I'd use some of this. Spray in a cup and then brush on the edges. 

http://www.homedepot.com/p/3M-Super..._8903vry57826_pcrid_73529847528335_pkw__pmt__




*


----------



## Schwinn499 (Jul 2, 2017)

GTs58 said:


> *Does that stuff work on stickers too?*



Like vinyl stickers? Doubt it.


----------



## GTs58 (Jul 2, 2017)

The OP is calling a sticker a decal, Two different animals in my book.


----------



## Schwinn499 (Jul 2, 2017)

GTs58 said:


> The OP is calling a sticker a decal, Two different animals in my book.

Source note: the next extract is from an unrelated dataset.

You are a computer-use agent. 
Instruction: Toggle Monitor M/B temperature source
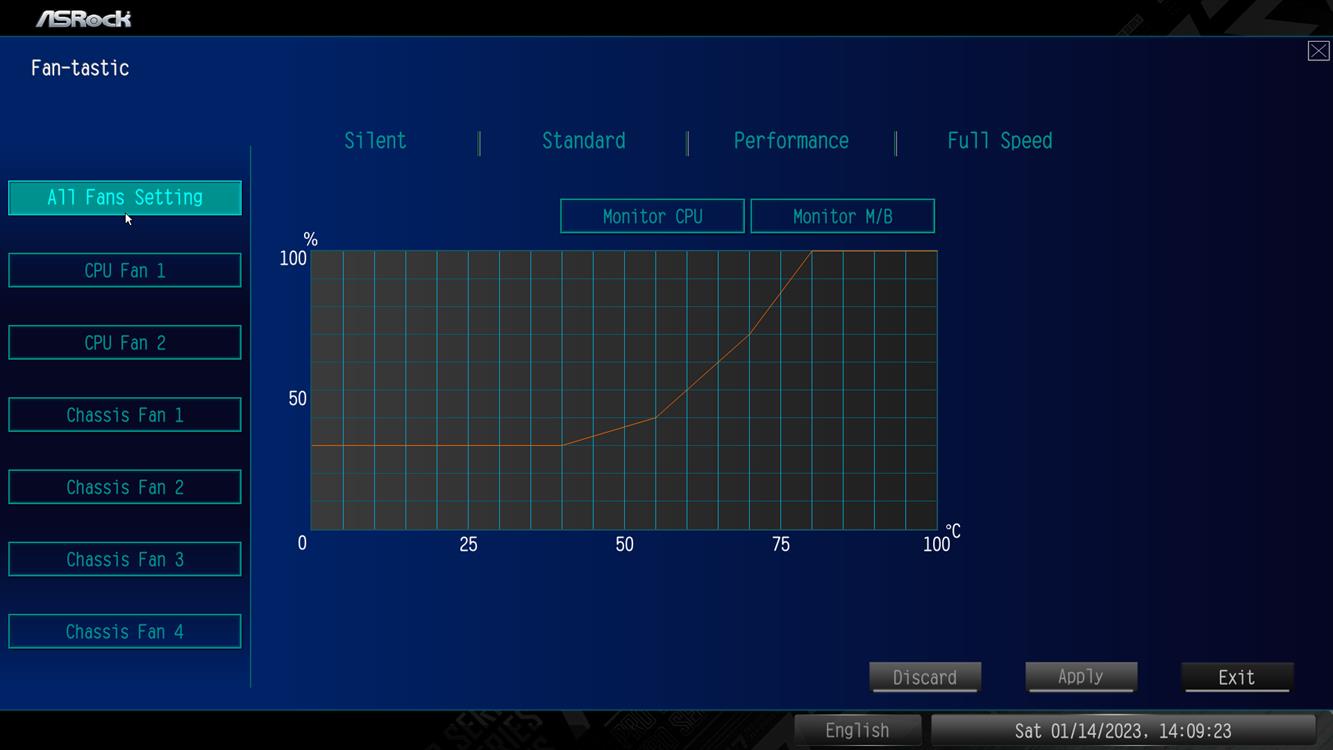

Oh I see, my phone wasn't displaying the photos, thought we were talking water transfer decals. My apologies.


----------



## Andrew Gorman (Jul 2, 2017)

Those are stickers.  Zippo lighter fluid or naptha, NOT barbecue lighter fluid will dissolve the stickum, then you can re-stick them with something else.  I haven't done that but would guess that contact cement or superglue would work.  Superglue does not do well in  wet conditions, so if you ride the bike keep that in mind.


----------



## Schwinn499 (Jul 2, 2017)

Andrew Gorman said:


> Those are stickers.  Zippo lighter fluid or naptha, NOT barbecue lighter fluid will dissolve the stickum, then you can re-stick them with something else.  I haven't done that but would guess that contact cement or superglue would work.  Superglue does not do well in  wet conditions, so if you ride the bike keep that in mind.

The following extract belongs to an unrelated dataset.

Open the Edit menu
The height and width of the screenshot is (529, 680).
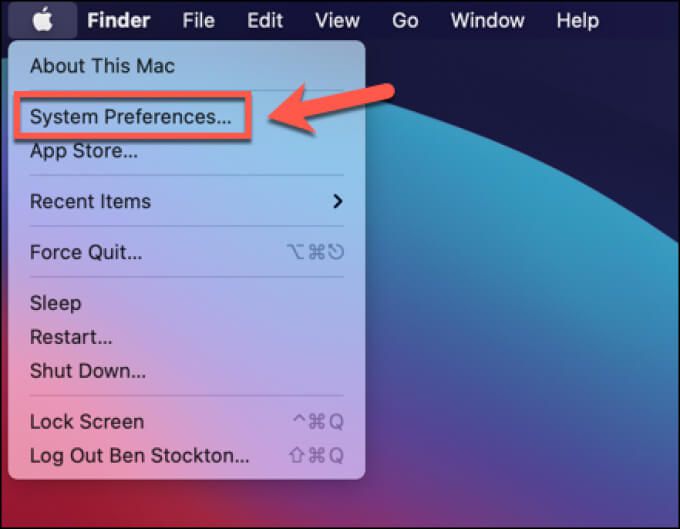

I've successfully reapplied the sticker on schwinn approved center pull brakes using a similar method. I peeled the rest of the sticker off cleaned it fully with zippo fluid and then sprayed the back with super 33 spray glue...let it tack up and then apply. Apply pressure over night.


----------



## morton (Jul 3, 2017)

I tried reattaching a sticker using hot melt glue.  I worked like a charm except a little extra squeezed out from the edges and I still haven't been able to get rid of it completely.

If I try it again, I would make a masking tape border so when I pressed down the sticker, the extra would spill out onto the tape. 

Anyway, proceed with caution.


----------



## bulldog1935 (Jul 3, 2017)

bulldog1935 said:


> I've bought decals and rim foils from a few vendors,, my favorite is cyclomondo
> http://cyclomondo.net/page17.htm
> his gold, especially is better than most
> Greg is Australia, but he gets it done



what he said - this seems like a no-brainer


----------



## LouB (Jul 5, 2017)

I've got a can of that 3M Super 77 sitting on my shelf. I'll give that a try. Thanks all
Lou


----------